James thought this over. He returned to bed and curled against Grieve's warm sleep, which crept over him even as he surrendered himself to it. It was like a wooden puzzle, and all the people were distinct oblong shards of wood jutting out. Pull one, pull all, and none would move. But there was one, one special shard, that could be pulled. And after that, another, and after that, another. But who to trust?
He could hear Grieve mumbling in her sleep. She had done it last night too. But the words didn't make any sense. He listened now, and marked well in his mind what she said.

James lay on his side and looked at Grieve. He turned onto his back and looked at the ceiling. His eyes crept about the room. No. 17, he thought. The room I have been given, complete with observatory.

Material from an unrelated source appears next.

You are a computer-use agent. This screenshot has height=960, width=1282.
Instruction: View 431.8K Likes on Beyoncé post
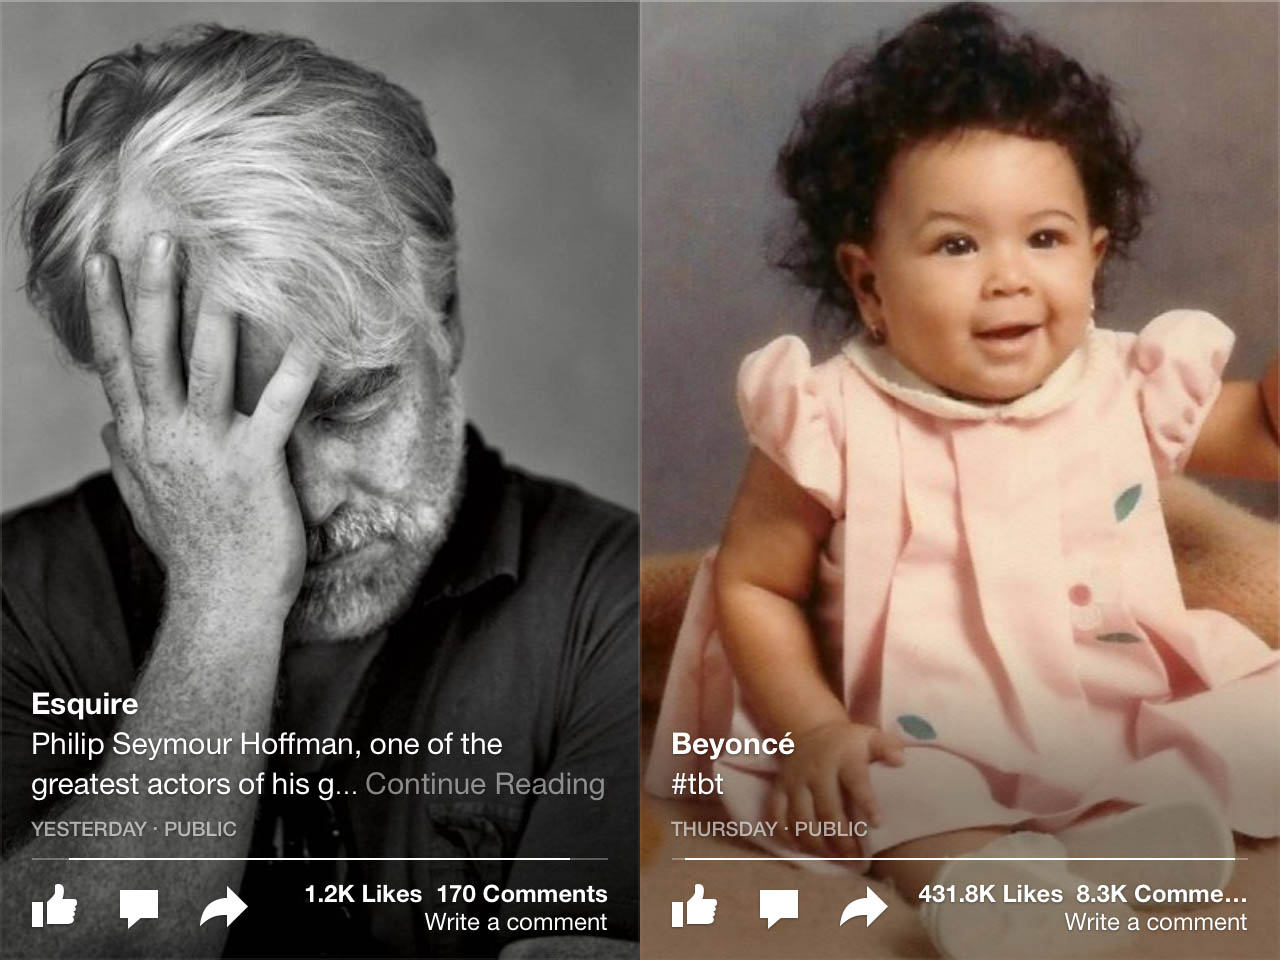[991, 894]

He wondered whether all the rooms had such observatories. No, of course not. Of course not.
He realized suddenly that he had left the elephant drawing of himself on the floor in the tiny room. This worried him immensely. A gift like that certainly should not be left on the floor.
But that room is composed solely of floor. Floor and pillows and nothing in between. There was nowhere else I could have put it, he thought.
But he knew that this logic would not hold up. The man must not see that James had left his drawing discarded on the floor. Yes, he would go first thing in the morning to fetch the drawing. What he would do with it, he could not say. He would like to bury it along with the mask. But apparently the police had the mask.